Extracted records:
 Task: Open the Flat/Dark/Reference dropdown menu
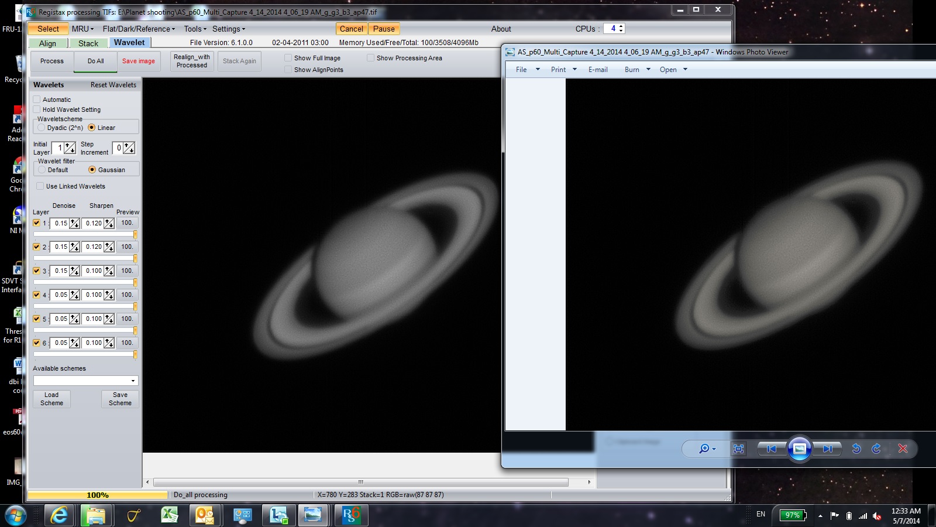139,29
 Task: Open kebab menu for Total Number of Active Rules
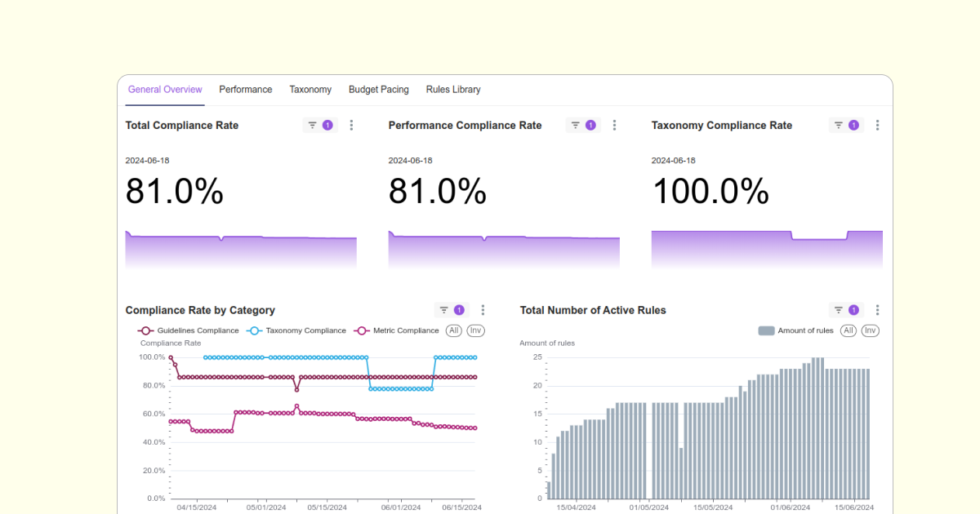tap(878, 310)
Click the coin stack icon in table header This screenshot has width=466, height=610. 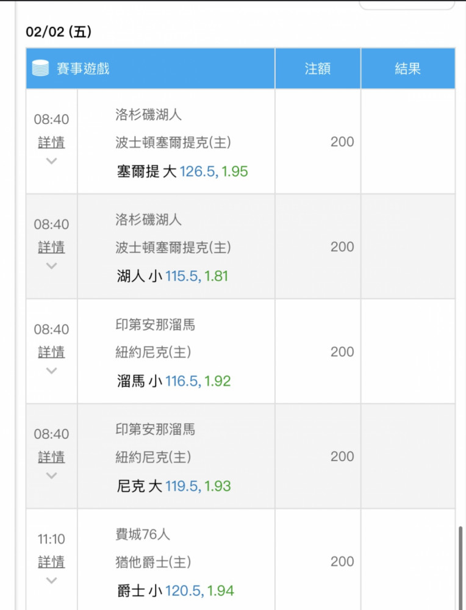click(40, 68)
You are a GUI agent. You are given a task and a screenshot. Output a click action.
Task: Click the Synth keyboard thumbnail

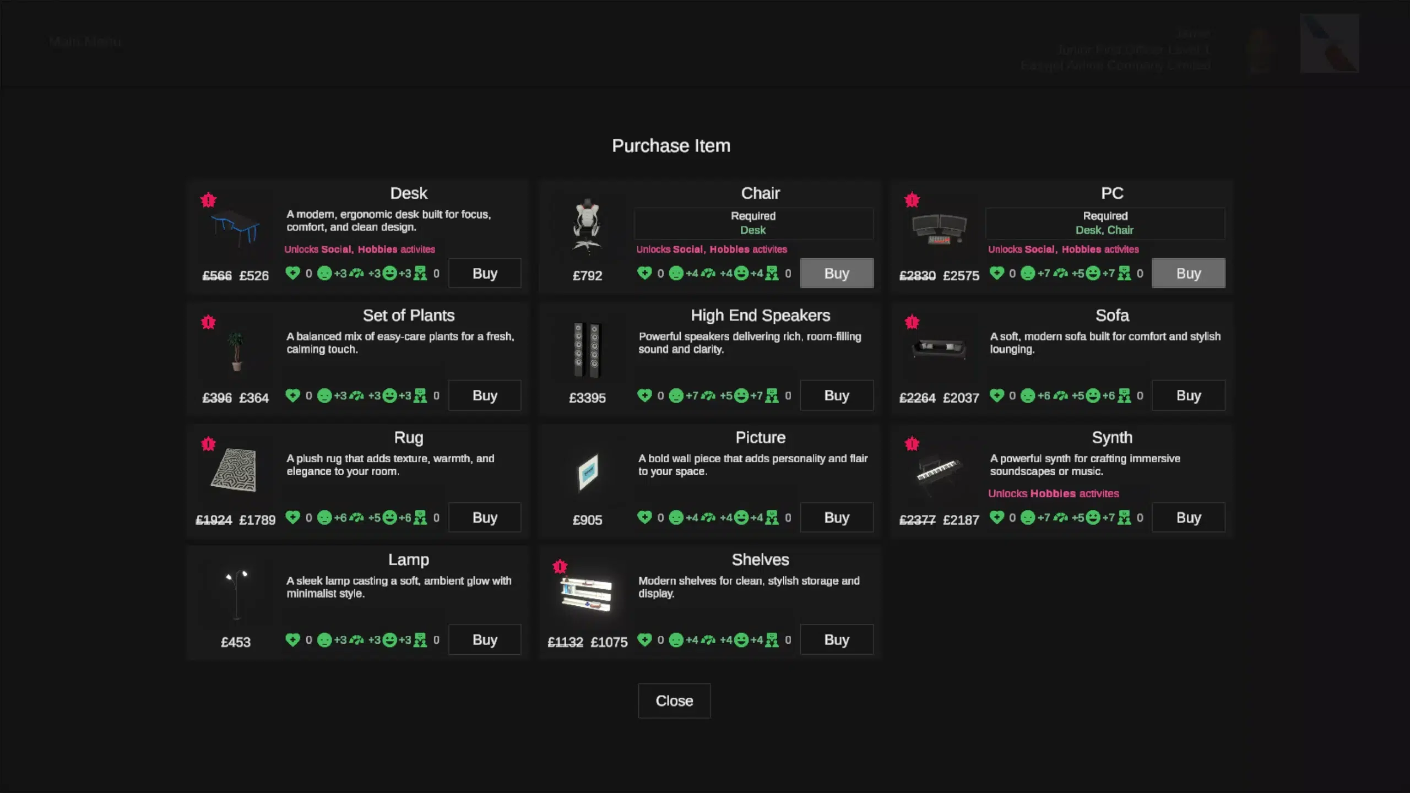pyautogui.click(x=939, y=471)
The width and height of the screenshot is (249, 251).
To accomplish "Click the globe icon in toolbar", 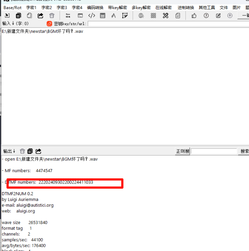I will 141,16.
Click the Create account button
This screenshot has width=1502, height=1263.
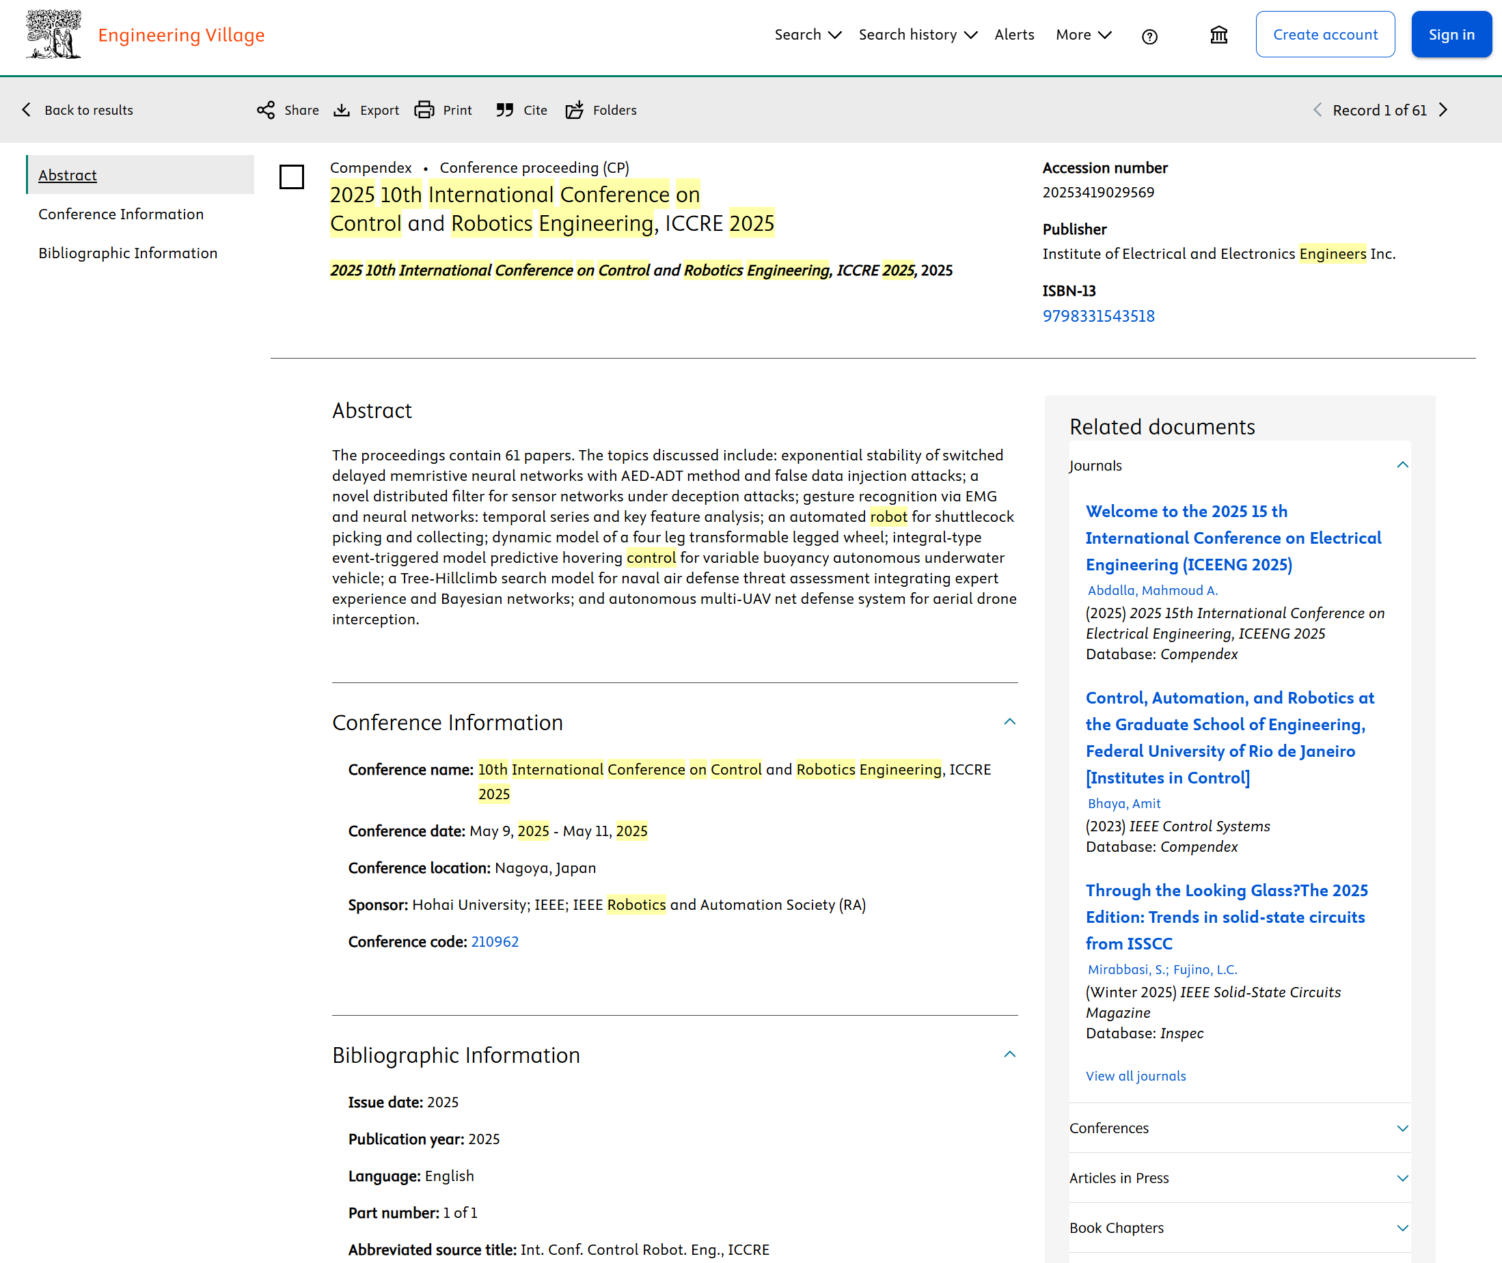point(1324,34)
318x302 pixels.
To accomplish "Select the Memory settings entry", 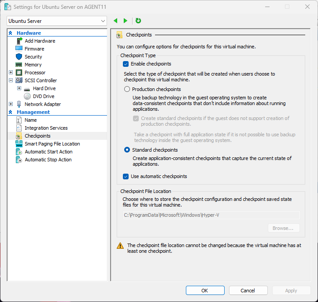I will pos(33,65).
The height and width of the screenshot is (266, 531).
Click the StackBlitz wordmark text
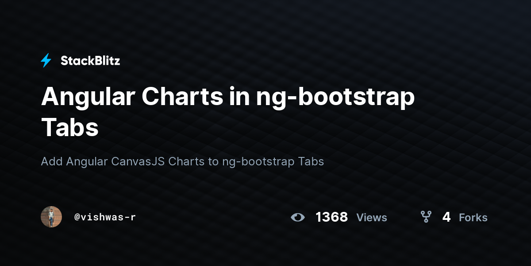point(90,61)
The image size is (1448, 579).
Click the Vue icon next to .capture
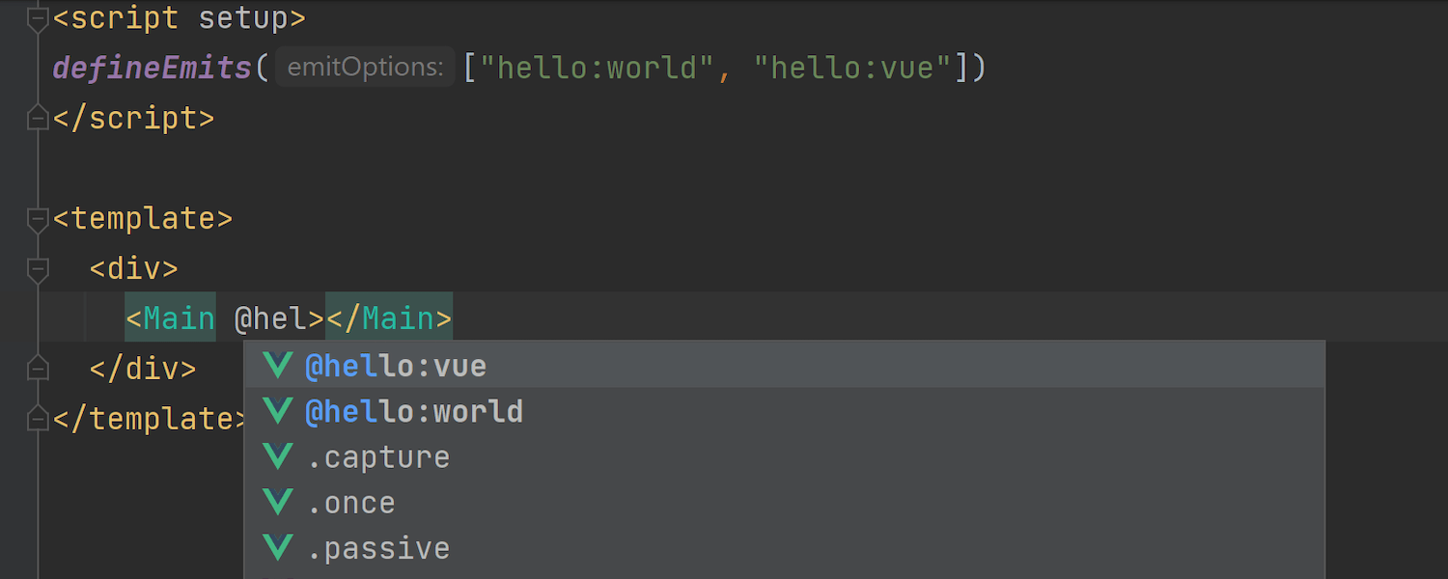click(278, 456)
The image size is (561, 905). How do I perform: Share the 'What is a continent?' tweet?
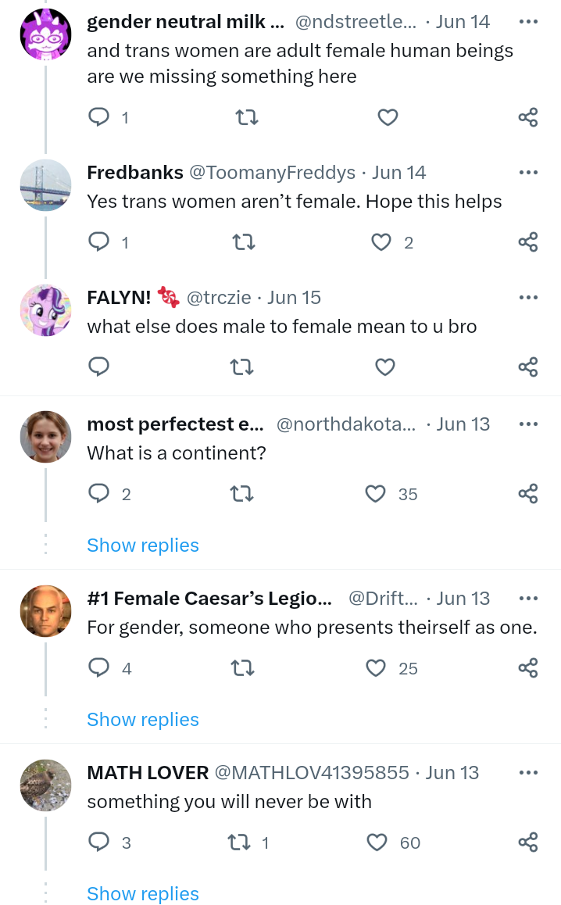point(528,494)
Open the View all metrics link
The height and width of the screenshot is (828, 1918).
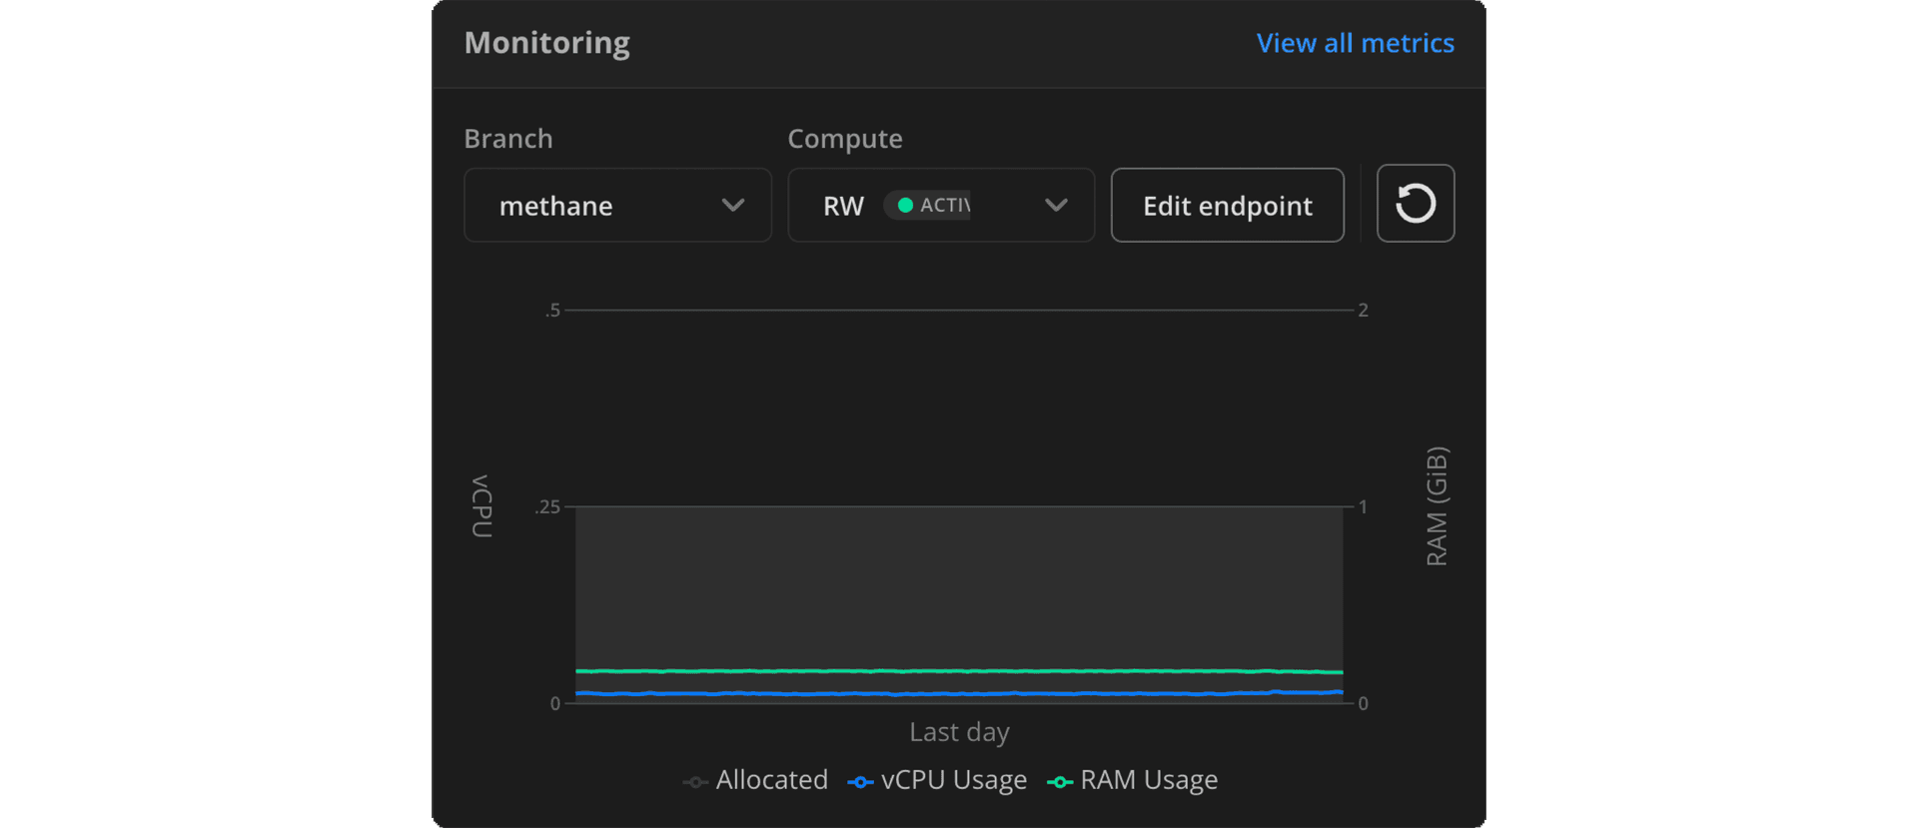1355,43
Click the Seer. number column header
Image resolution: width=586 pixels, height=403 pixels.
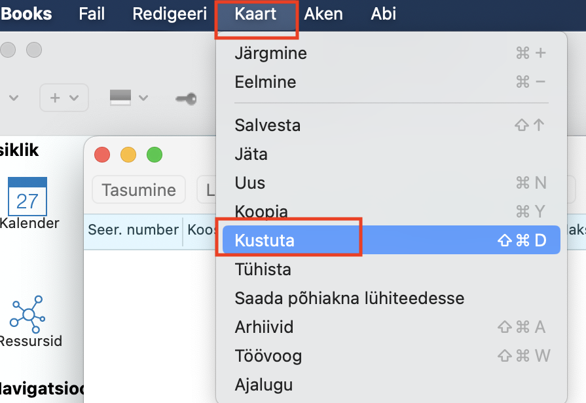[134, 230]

Set problem: Copy the lines of the material above from the line that contains "The image size is (1448, 579)." through the end of the material, and leave the pictures out of your copy.

Result of this task:
The image size is (1448, 579).
Click the Vue icon next to .capture
click(278, 456)
The image size is (561, 905). How do I perform: Share the 'What is a continent?' tweet?
point(528,494)
Open the View all metrics link
The height and width of the screenshot is (828, 1918).
1355,43
Click the Seer. number column header
Image resolution: width=586 pixels, height=403 pixels.
[134, 230]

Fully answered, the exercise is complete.